We were having a rough morning. We've hardly left the house in three months (something to do with a newborn in sick season, I'm sure) and boy had it started to wear. Meltdowns for him, patience lacking for me, so I decided we needed out of the house to beat the winter blues. We went out to the local curiosity museum where there's all kinds of activities for kids of all ages.
It was going really well - he was having fun. He was dancing. He was playing with textured sand. He splashed at the water table. Yes - this was exactly what we needed.
And then it happened.
He wandered back to the textured sand activity and decided he wanted to play. "Wait your turn," I said, seeing that all three stools were taken. I looked down at my baby in the carrier, making sure he was awake and as I looked back up it was too late. He had run over to one of the stools that a little girl was standing on and shoved her off so he could have a turn. I stepped out just in time to catch her safely - but of course, she was crying. I would too. Cade stopped short, realizing something had just happened but not exactly clued into that it was something HE had done - and that something was not okay.
I bent down to make sure the little girl was alright, and apologized to the closest mom who had reached out to help, since I was already holding a blanket, a coat, and supporting my infant's head. "Nice catch," she said.
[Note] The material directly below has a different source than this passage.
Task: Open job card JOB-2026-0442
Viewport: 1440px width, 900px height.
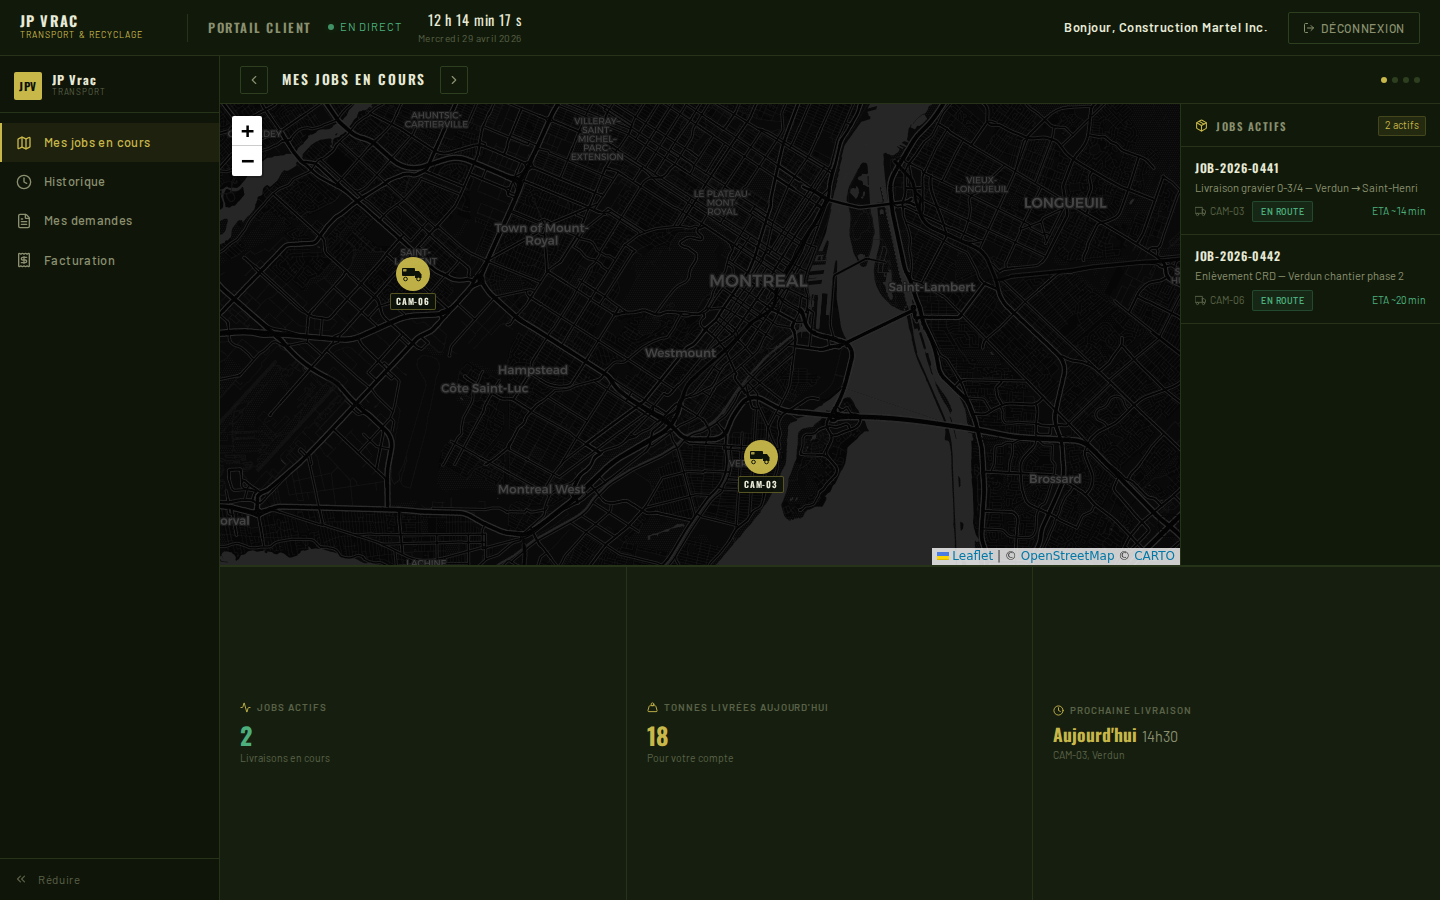Action: click(1309, 278)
"Oh, I'm so sorry..." I replied.
"She's not mine." Nonetheless, she took that little girl, loved on her, and looked for her mom.
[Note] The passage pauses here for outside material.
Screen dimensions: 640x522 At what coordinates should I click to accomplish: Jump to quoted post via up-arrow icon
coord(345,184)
As this was happening, I knelt down to Cade and explained that we don't ever, ever push people. I explained that he had hurt her and made her sad, and when we do something unkind, the fun stops and he needed to go make it right. I put his coat on and walked him over to her.
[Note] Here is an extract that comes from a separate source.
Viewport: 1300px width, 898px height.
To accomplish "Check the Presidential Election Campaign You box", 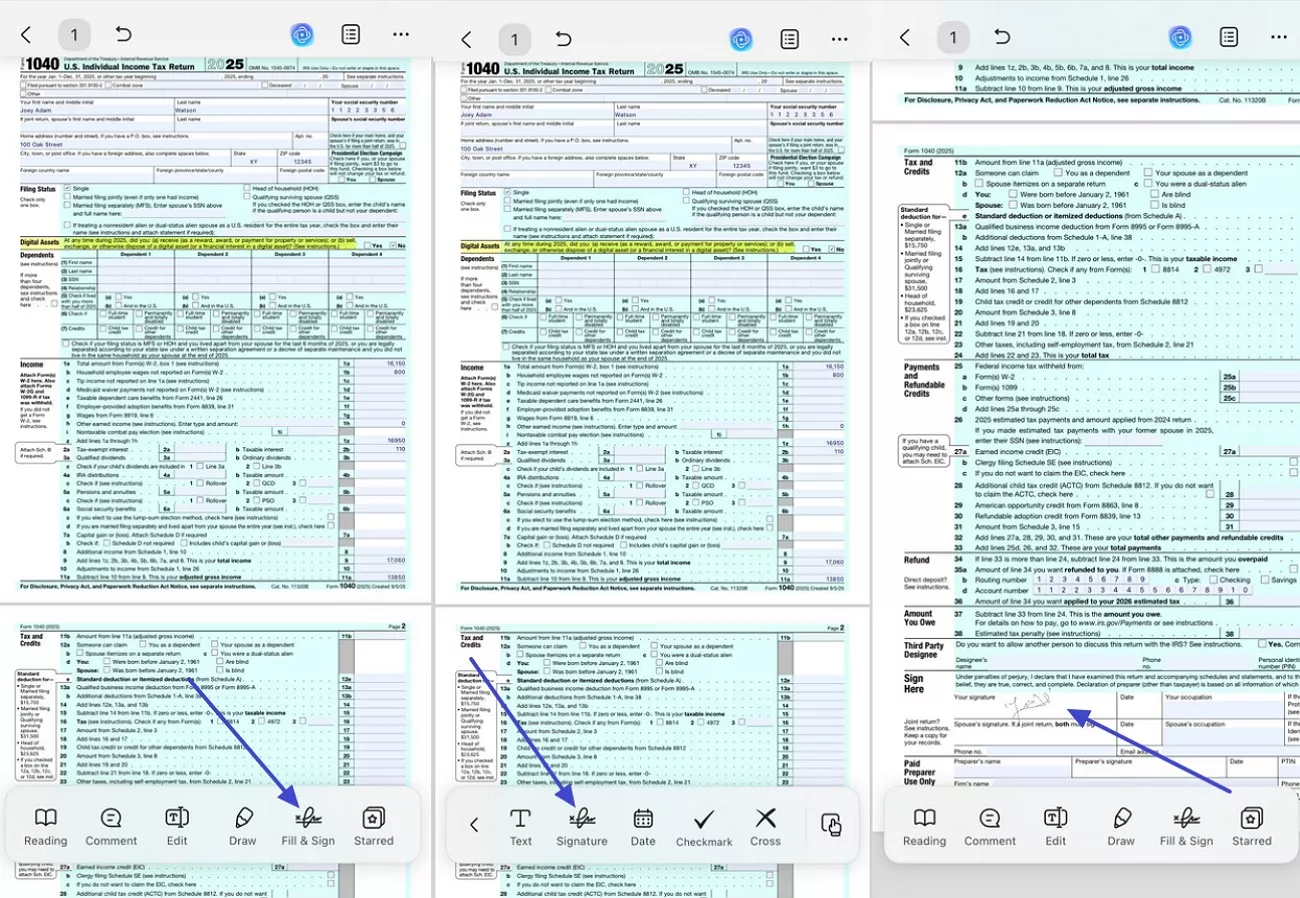I will coord(341,179).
The little girls mom was walking over, and I'm sure she was perplexed when she saw my toddler standing there petting her daughter's arm. I expressed my apologies and then this mom, bless her, said something I wasn't expecting. I thought she would give me a tight-lipped smile, whisk away her child and eye me from across the room. Honestly, that's what I probably would have done.
Instead, she picked up her little girl, walked over to me, and looked me in the eye. "Oh - it is so okay. Life happens. I'm not even worried about it." and gave me a sincere smile as I herded my toddler out of the crowded space.
Slack-jawed, I left the museum. And then the guilt.
How many times have I not responded the way another mom needed in the moment? How many times have I let the mama-bear come out, and been completely unaware of how desperately the mom of the offending child wanted to curb the action but stepped in just a moment too late? How often did I judge the parenting of another woman on a single action of ONE of her children?
The answer is shameful, friends. A lot. I've done that a lot.
So I made a resolution on the way home. I want to be the other mom - the one who sees the overwhelm, and the desire to raise good people, and extend a little grace and mercy the next time I'm on the other side. I want to be the mom who acts on an opportunity to lift and encourage another mom, not kick her when she's down. I want to be the mom who other moms are not afraid to make a mistake around.
And I want you to be that mom, too.
Let's all try a little harder to be the person who lifts the other people up. The world needs more of that.